> _To be done_:
A. List every distinct username that heads a post in the forum thread about the Judge Dredd Megazine competition below, once each, in order of first appearance.
B. Reproduce a stretch of the forum thread below word for word: begin at the words "Can't resist this" and stop after the words "of wrote itself.".
--- START OF Quoted passage ---
# I'm flabbergasted... my gast has never been so flabbered



## Luiglin (May 17, 2016)

Can't resist this as it's the first thing I've ever had truly published but I’ve recently won a writing competition for the Judge Dredd Megazine. I only spotted the entry late on but an idea immediately came to mind and it sort of wrote itself.

Apartment 1027c is being published in the megazine tomorrow, issue 372.

I'm like the proverbial pig in a sty full of fresh muck 

Mods if this bit of blatant crowing doesn't belong here please move it to a more ideal spot. I did think the lounge but I tend to spend all of my time in these hallowed virtual walls.


----------



## Jo Zebedee (May 17, 2016)

Huge whoo hoos!


----------



## ratsy (May 17, 2016)

Congrats Luiglin! Will there be a link?


----------



## Luiglin (May 17, 2016)

ratsy said:


> Congrats Luiglin! Will there be a link?



It's only in paid for print or download copy. I believe that I can't publish it separately. I've got to try and hunt down a copy for myself tomorrow lol.

Edit: here's the Forbidden Planet review listing what's in it The Big Meg Preview - Megazine 372 - Forbidden Planet Blog


----------



## Phyrebrat (May 17, 2016)

Excellent, *Luiglin*! Congratulations, great news.

And, *ratsy*... your avatar confuses me with *Luiglin*'s even before this thread. Therefore, you will have to change the artwork for _Through The Wormhole_  

pH


----------



## ratsy (May 17, 2016)

K deal. I will hire a new artist post-haste! @Phyrebrat perhaps babadooks in space


----------



## crystal haven (May 17, 2016)

Congratulations, Luiglin! Well done!


----------



## Kerrybuchanan (May 17, 2016)

Great news, Luiglin!


----------



## Ray McCarthy (May 18, 2016)

@Luiglin 
May you enjoy your Ghast being well and truly Flabbered!


----------



## Juliana (May 18, 2016)

Great news Luiglin! Congratulations!!
--- END OF Quoted passage ---
--- START OF Data listing ---
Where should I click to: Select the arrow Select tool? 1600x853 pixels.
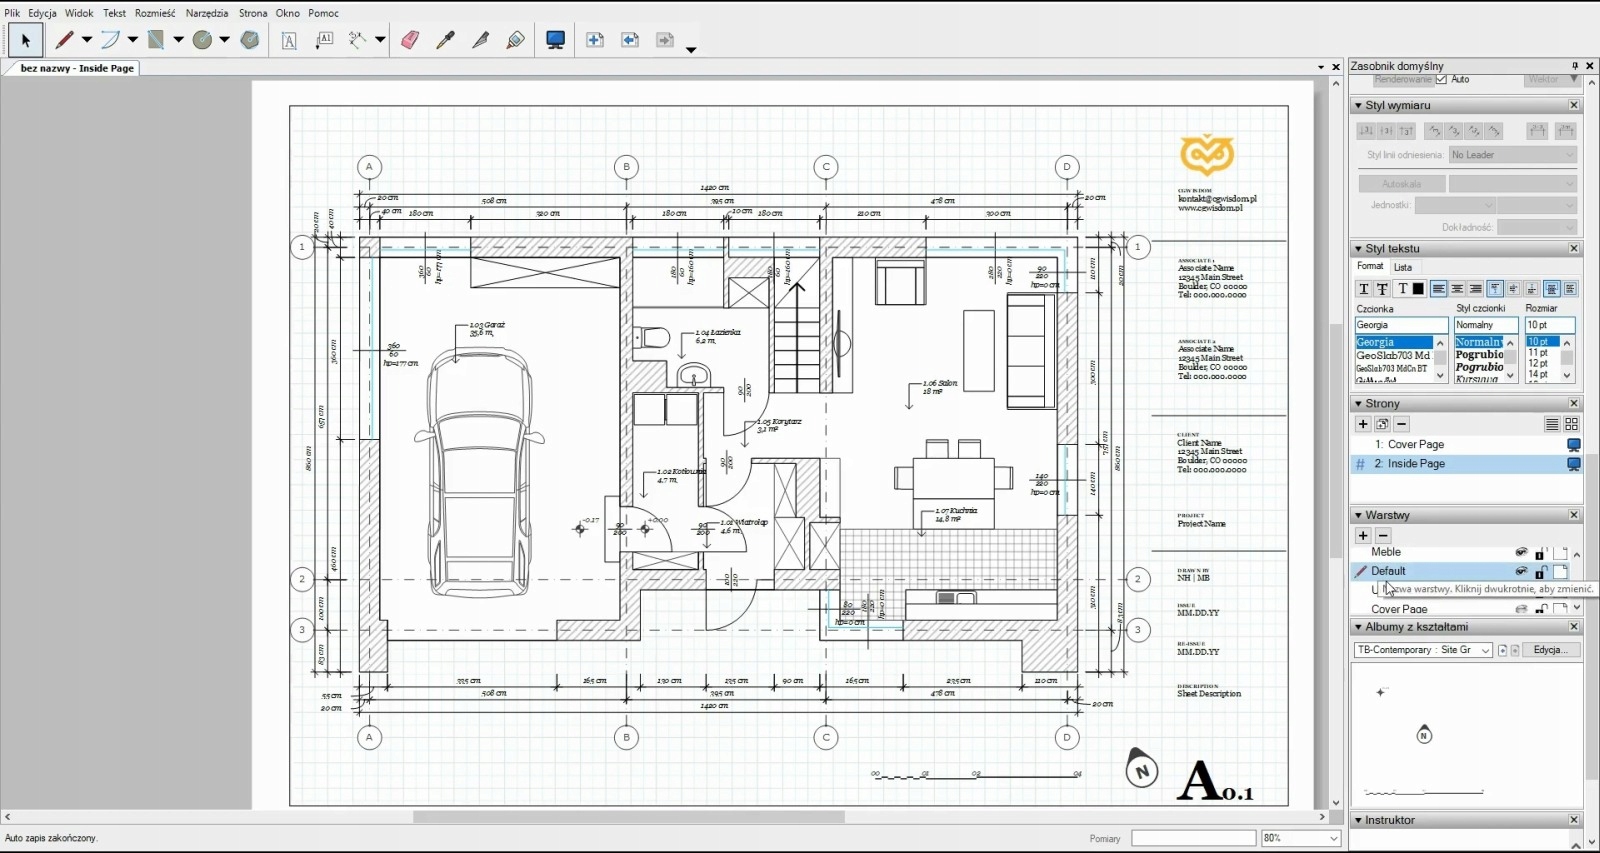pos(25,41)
--- END OF Data listing ---
--- START OF Data listing ---
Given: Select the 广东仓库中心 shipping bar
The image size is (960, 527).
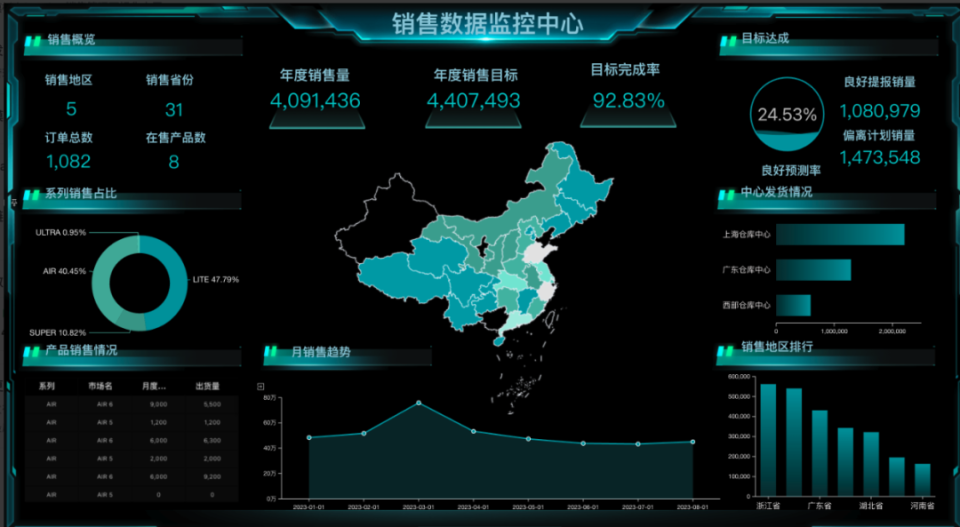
--- END OF Data listing ---
> _Answers by task_:
A.
Luiglin
Jo Zebedee
ratsy
Phyrebrat
crystal haven
Kerrybuchanan
Ray McCarthy
Juliana

B.
Can't resist this as it's the first thing I've ever had truly published but I’ve recently won a writing competition for the Judge Dredd Megazine. I only spotted the entry late on but an idea immediately came to mind and it sort of wrote itself.